Yamine Ladghem-Chikouche, who fled to France, sentenced fro killing Duncan MacRae
Judge condemns ‘cowardly attack’ on drug addict
Published: 29 October, 2010
by DAVID ST GEORGE
A KILLER caught on CCTV at St Pancras fleeing by Eurostar to France was jailed for life for stabbing a fellow lodger to death.
The footage was played to jurors at the Old Bailey, and showed Yamine Ladghem-Chikouche, a French national, grinning and chatting as he passed through a security check.
But with a European arrest warrant out for him, he surrendered to police in northern France last March, eight months after the killing, and was brought back to London, the Old Bailey was told.
Prosecutor Mark Fenhalls said Ladghem-Chikouche plunged a bread knife eight inches into the back of drug addict Duncan MacRae, 55, at the Homeless Persons hostel they were living in Caledonian Road, Holloway. They were rowing over drugs.
He also stabbed him through the top of the head and sent the blade a second time into his back, the court heard.
Ladghem-Chickouche, 24 and unemployed, denied murdering the Scot and insisted that he came back to the UK “to clear my name”. At the end of a two-week trial the jury of five women and seven men rejected his defence that the stabbing was accidental.
Ladghem-Chickouche agreed he had armed himself – witnesses said he regularly carried a blade – and claimed he was “waving it about” on the ground floor hallway when Mr MacRae stumbled backwards and impaled himself.
Another long-term resident, Derek Cox, said Mr MacRae was “sometimes strange, but he was harmless and friendly and didn’t cause trouble to anybody.”
On July 15 last year the accused, known as “M”, was staying at a ground floor flat at the address when Mr MacRae repeatedly came in pestering a fellow tenant to buy heroin for him.
A drug dealer was on the phone and when he heard that Mr MacRae wanted drugs he refused to supply him, claiming he was a “grass”.
The lack of heroin made Mr MacRae irritable, angry, and annoyed, said Mr Fenhalls.
Ladghem-Chickouche was overheard saying he would “deal with the situation” and followed Mr MacRae into the hallway, drawing a knife from his waistband.
Raised voices were heard by other residents, followed by screaming from near the front door, and then silence. The walls and floors of the passage were spattered with blood. Police and paramedics were swiftly on the scene and Mr MacRae was found dying in a pool of blood.
At the end of a nine-hour retirement jurors convicted Ladghem-Chikouche by an 11-1 majority. Judge Martin Stephens, QC, told him he must serve a minimum 15 years for the “vicious and cowardly” attack on a vulnerable victim who, despite his addiction, had many good qualities.

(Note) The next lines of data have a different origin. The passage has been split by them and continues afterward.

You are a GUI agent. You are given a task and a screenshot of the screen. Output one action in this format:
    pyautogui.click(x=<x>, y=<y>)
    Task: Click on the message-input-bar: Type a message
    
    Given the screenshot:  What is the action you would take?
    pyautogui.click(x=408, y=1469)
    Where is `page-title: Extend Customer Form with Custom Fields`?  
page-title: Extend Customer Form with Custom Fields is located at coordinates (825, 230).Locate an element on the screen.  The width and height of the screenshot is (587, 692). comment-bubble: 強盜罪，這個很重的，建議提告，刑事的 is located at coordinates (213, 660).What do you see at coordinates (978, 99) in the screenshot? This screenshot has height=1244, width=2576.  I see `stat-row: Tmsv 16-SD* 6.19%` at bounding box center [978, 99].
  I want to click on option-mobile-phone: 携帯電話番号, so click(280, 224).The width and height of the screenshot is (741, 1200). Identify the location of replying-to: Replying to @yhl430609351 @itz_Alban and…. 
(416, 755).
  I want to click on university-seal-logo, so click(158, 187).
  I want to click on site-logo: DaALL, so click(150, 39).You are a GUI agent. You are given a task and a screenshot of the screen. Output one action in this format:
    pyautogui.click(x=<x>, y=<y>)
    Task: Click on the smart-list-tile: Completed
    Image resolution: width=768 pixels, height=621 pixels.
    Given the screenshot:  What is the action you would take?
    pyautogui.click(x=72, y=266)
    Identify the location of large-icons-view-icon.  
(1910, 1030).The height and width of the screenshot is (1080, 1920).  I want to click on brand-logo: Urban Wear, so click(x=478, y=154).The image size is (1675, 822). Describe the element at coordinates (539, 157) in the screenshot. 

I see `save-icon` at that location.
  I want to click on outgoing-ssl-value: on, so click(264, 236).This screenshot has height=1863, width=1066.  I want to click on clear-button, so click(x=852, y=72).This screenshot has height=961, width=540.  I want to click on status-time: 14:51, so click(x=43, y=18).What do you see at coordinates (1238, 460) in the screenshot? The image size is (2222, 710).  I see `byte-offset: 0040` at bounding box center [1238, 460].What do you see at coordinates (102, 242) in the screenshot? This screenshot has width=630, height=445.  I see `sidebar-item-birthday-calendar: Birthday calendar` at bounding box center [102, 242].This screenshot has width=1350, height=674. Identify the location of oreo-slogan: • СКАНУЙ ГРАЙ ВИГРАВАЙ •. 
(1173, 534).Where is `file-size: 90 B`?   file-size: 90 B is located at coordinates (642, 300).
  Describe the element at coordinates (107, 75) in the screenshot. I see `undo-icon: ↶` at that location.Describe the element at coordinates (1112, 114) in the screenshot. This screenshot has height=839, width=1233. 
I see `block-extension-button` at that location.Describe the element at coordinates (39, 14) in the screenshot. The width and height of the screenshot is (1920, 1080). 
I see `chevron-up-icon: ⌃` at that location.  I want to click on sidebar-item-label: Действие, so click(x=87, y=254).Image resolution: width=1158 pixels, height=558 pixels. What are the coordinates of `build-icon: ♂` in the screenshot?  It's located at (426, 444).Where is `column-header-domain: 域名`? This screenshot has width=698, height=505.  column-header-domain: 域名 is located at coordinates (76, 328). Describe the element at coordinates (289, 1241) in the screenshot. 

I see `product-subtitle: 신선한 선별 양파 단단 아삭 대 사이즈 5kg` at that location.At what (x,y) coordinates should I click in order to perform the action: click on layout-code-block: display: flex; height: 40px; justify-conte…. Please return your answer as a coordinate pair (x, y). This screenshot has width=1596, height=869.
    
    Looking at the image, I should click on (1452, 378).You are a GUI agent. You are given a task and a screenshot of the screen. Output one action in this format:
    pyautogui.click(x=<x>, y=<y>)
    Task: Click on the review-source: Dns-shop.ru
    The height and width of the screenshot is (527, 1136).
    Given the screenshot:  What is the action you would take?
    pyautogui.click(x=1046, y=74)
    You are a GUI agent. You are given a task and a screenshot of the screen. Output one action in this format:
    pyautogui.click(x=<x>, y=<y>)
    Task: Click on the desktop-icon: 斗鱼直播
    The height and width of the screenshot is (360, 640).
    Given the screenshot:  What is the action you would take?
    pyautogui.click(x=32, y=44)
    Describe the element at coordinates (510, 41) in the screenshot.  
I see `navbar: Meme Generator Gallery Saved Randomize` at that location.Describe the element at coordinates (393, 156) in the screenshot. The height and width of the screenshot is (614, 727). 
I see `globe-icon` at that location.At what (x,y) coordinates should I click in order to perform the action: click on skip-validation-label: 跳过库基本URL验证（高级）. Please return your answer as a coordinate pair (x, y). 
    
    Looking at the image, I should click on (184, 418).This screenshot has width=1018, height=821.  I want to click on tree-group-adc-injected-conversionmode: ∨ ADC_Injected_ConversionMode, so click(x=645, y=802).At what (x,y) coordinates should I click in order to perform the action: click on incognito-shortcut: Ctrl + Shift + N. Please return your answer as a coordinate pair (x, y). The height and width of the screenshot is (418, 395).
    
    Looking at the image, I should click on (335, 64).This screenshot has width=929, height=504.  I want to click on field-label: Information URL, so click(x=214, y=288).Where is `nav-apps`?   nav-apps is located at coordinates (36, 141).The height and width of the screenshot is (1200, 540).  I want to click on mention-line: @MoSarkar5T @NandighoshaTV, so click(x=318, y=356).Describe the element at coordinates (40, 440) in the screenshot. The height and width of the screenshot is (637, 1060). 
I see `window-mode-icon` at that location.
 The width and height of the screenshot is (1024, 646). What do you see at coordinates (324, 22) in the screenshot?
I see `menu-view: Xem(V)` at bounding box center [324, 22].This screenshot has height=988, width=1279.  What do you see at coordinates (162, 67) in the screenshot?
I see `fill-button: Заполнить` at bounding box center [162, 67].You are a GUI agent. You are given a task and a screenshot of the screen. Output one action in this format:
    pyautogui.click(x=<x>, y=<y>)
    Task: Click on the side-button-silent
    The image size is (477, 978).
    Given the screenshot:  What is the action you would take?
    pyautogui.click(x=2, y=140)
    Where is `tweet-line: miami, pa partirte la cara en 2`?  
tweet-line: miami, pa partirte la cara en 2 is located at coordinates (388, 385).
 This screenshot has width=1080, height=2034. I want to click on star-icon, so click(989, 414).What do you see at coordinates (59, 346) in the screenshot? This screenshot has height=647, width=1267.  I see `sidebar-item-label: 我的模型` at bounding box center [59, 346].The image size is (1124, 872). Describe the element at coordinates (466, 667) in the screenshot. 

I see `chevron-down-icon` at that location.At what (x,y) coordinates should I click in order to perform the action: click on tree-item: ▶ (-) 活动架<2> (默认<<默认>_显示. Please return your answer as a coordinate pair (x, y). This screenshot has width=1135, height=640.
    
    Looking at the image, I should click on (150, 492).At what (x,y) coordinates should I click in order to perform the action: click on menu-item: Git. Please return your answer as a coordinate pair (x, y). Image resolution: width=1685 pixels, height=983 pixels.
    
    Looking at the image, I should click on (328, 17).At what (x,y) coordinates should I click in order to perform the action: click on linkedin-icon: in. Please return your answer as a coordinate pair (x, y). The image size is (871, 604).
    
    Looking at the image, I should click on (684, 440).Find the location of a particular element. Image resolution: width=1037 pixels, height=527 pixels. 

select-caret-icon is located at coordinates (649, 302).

Defence counsel Philip Misner said the case was a tragedy for both the family of the deceased and the loved ones of Ladghem-Chikouche, whose sister had travelled from Japan for his trial and to support him.
“Much of what took place between these men in the hallway remains shrouded in mystery,” he added. Mr MacRae, the son of a doctor, was from the Isle of Lewis.